= Protected areas of the Azores =

The Protected Areas of the Azores (Rede Regional de Áreas Protegidas) are the basic administrative-territorial and conservation structures in the archipelago of the Azores and the surrounding oceans. The areas integrate the entirety of the Azores within its Exclusive Economic Zone, as well as the surrounding waters, under the international agreements and conventions. The network realizes the categorization of management for protected areas adopted by the International Union for Conservation of Nature (IUCN), adapting it to the specific geographical, environmental, cultural and political-administrative territory of the archipelago.

==History==
The first legal document identified to create a protected area in the Azores, was Decree 78/72 (7 March 1972), which created the Reserva Integral da Caldeira do Faial (Integrated Reserve of the Faial Caldera), which was closely followed by Decree 79/72 (8 March 1972), that established the Reserva Integral da Montanha da ilha do Pico (Integrated Reserve of the Mountain of the Island of Pico). After a hiatus of two years, Decree 152/74 (15 April 1974) was published that created on the island of São Miguel the Reserva da Lagoa do Fogo (Reserve of Lagoa do Fogo), which was subject to forestry service guidelines along its perimeter. These regulatory frameworks were in keeping with those establishing the National Park of Peneda-Gêres and other national reserves, resulting from the application of Decree 9/70 (19 June 1970) These laws, approved under the juridic regime of the Estado Novo government, occurred at a time when the Azores did not have its own political autonomy statute, and were the only interventions made by the central government in the protection of areas in the Azores.

The first regional/local measures to protect the environment were introduced by Regional Decree 12/77/A (14 June 1977), which established measures to protect the lakes, ravines and springs in the archipelago. The document, which was a pioneer at the time, included several rules to protect the environment and retroactively included older measures. The creation of the first protected area under this new regime established the Protected Landscape of Monte da Guia., and the first nature reserve, the Reserva Natural da Lagoa do Fogo (Nature Reserve of Lagoa do Fogo) under Regional Decree 10/82/A (18 June 1982), while the caldera on Faial and the mountain of Pico were reclassified.

The protected areas continued to be created in an ad hoc basis, even as the national Decree 613/76 (27 July 1976) revoked the older 9/70 law (19 June 1970) and instituted a new regime that allowed for the creation for national parks, which was never applied in the Azores.
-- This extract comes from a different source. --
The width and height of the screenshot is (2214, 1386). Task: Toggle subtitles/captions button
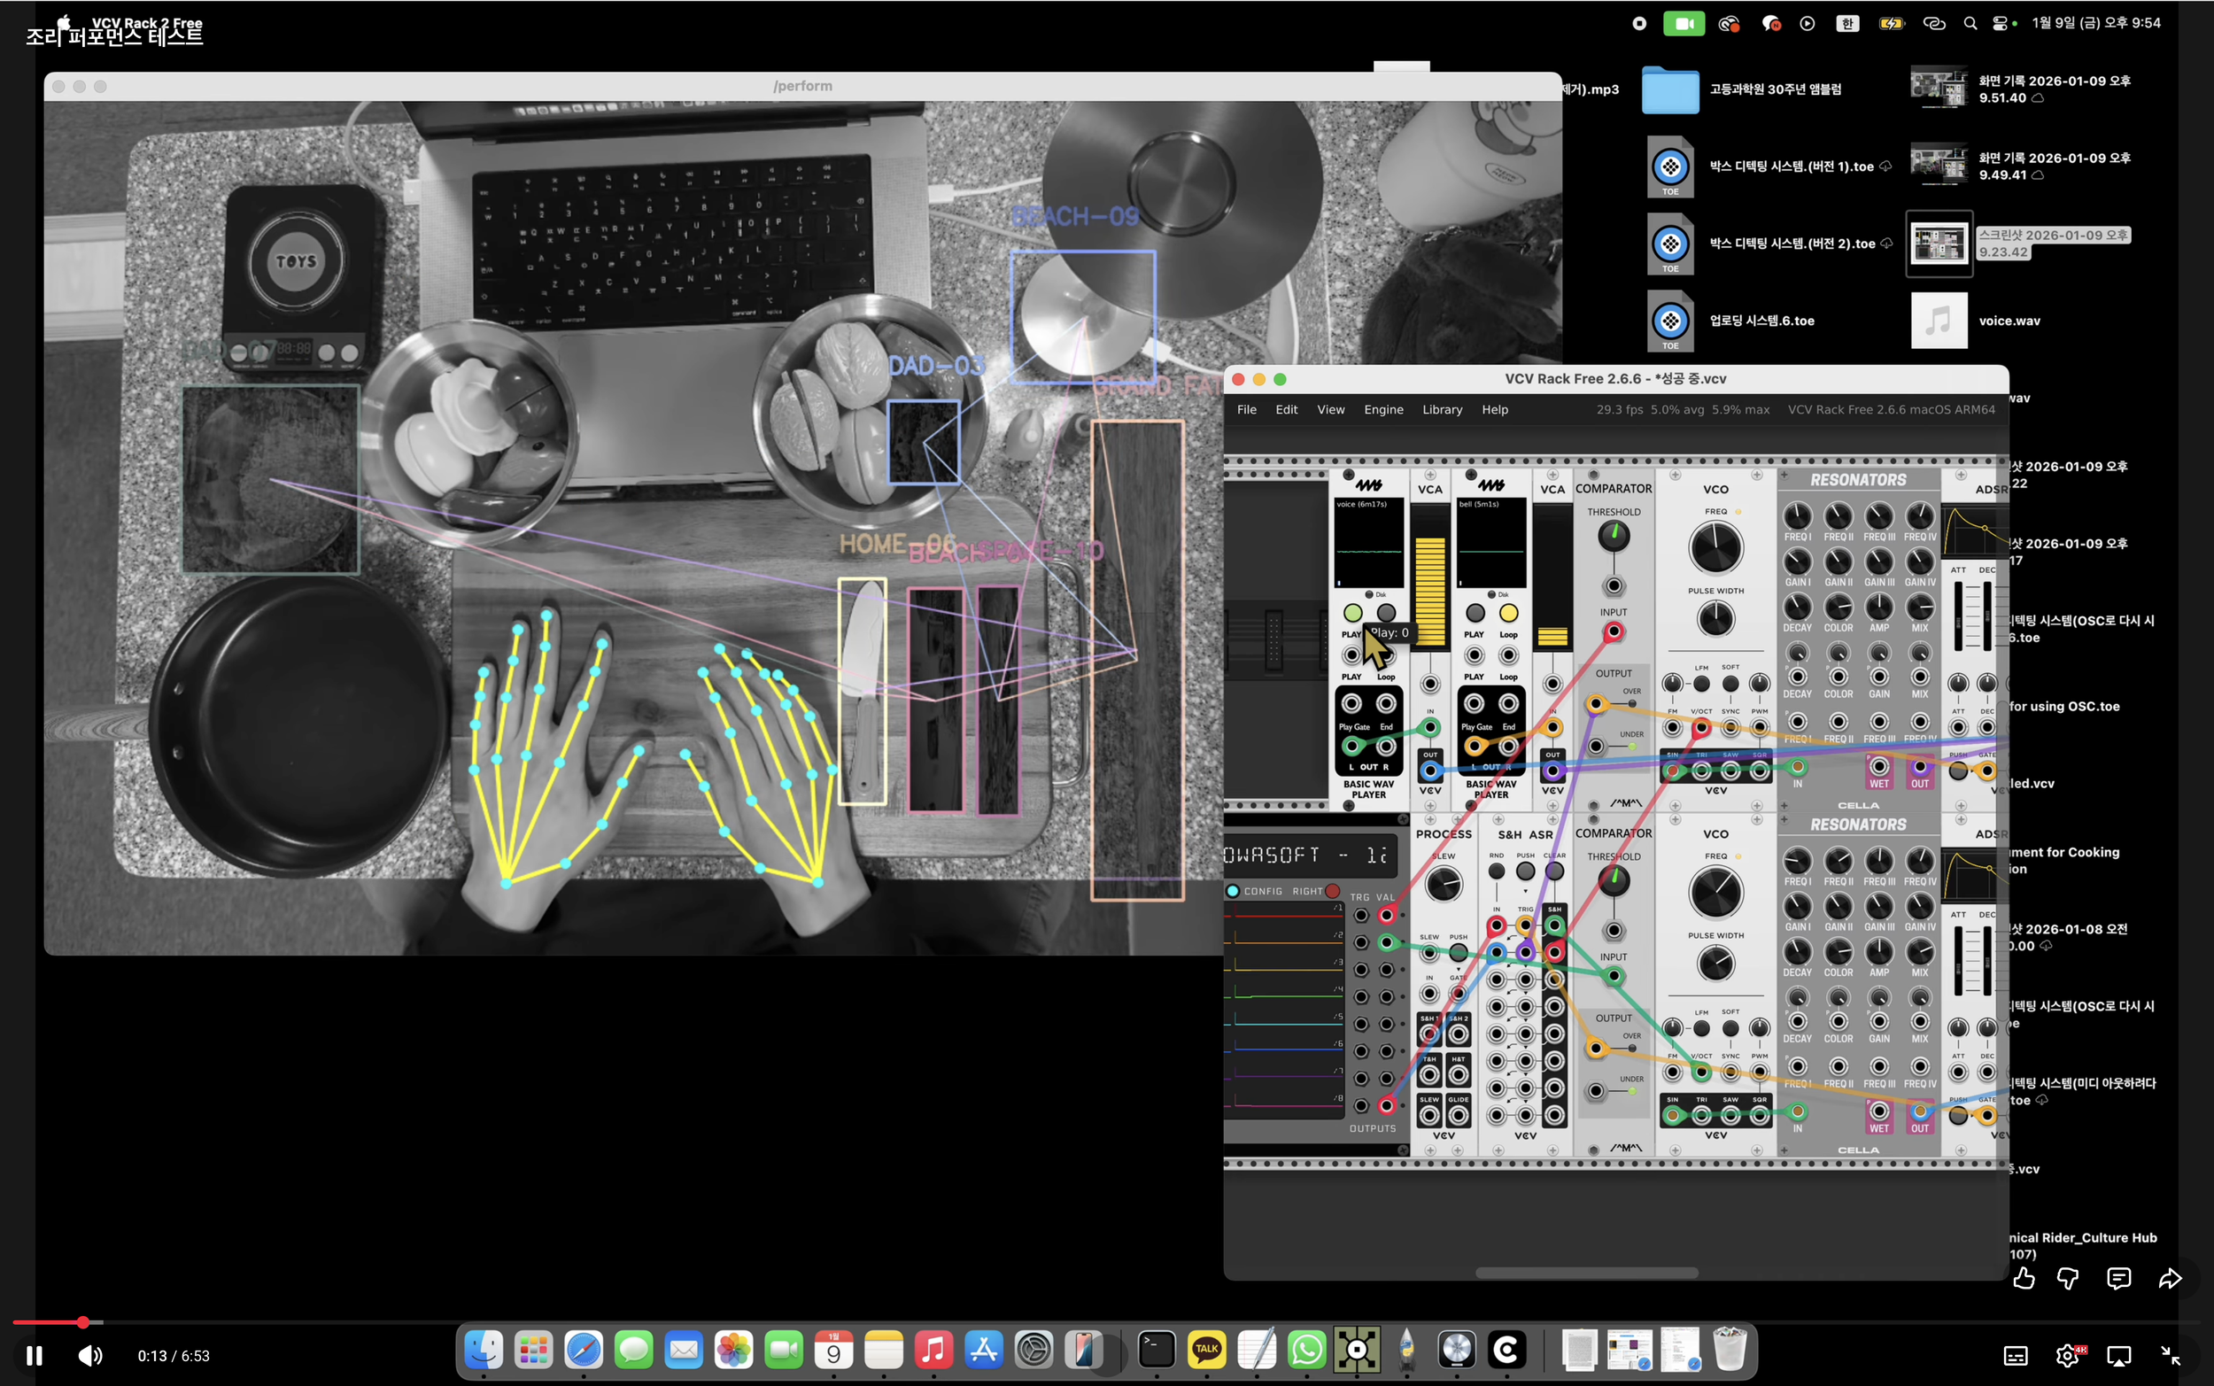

The first grande measure to protect habitats occurred with the publication of Regional Legislative Decree 15/87/A (24 July 1987), that established the legal framework for the creation and functioning of forest reserves. This was a decisive law, since the majority of the zones of conservation fell within the jurisdiction of the forest services. This law helped to put into practice many of the extensive reservas florestais naturais (natural forest reserves), resulting in the preservation of areas that today constitute the nucleus of the Island Nature Parks on each island. It was followed by Regional Legislative Decree 21/93/A (23 December 1993), which applied to the Azores the same jurisdictional regime established in national Decree 19/93 (23 January 1993), the Rede Nacional de Áreas Protegidas (National Network of Protected Areas). More than an adaption of the national regulations, it created the institutional structure that would give rise to Azorean protected areas, resulting in a reclassification of existing areas. Unfortunately, there were problems with the scheme, since the codification was not literally adaptable to the insular nature of the archipelago and the autonomous institutions that existed, nor the forest regime and reserves created ad hoc in intervening years.

Consequently, the creation of the Natura 2000 network did not accompany advancements on the continent, nor were Azorean areas integrated into existing classified sites of community interest. Published in 1998, a proposed list of communitarian important sites (under resolution 20/98, 5 February) was approved in 2001, resulting in the first list of Biogeographic Region of Macaronesia. His had no immediate change in the legal statute of areas included, although indirectly, by Regional Legislative Decree 20/2006/A (6 June 2006), it did approve the sector plan for the Natura 2000 scheme in the Azores.

The global framework for protected areas, utilizing re-classified standards that included diverse unified typologies was fixed in Regional Legislative Decree 15/2007/A (25 June 2007), which preceded the revision of the network of protected area and their classification. That legal framework permitted the subsequent creation of the nine nature parks in the Azores and the reclassification, in accordance with the established IUCN classifications, of protected areas.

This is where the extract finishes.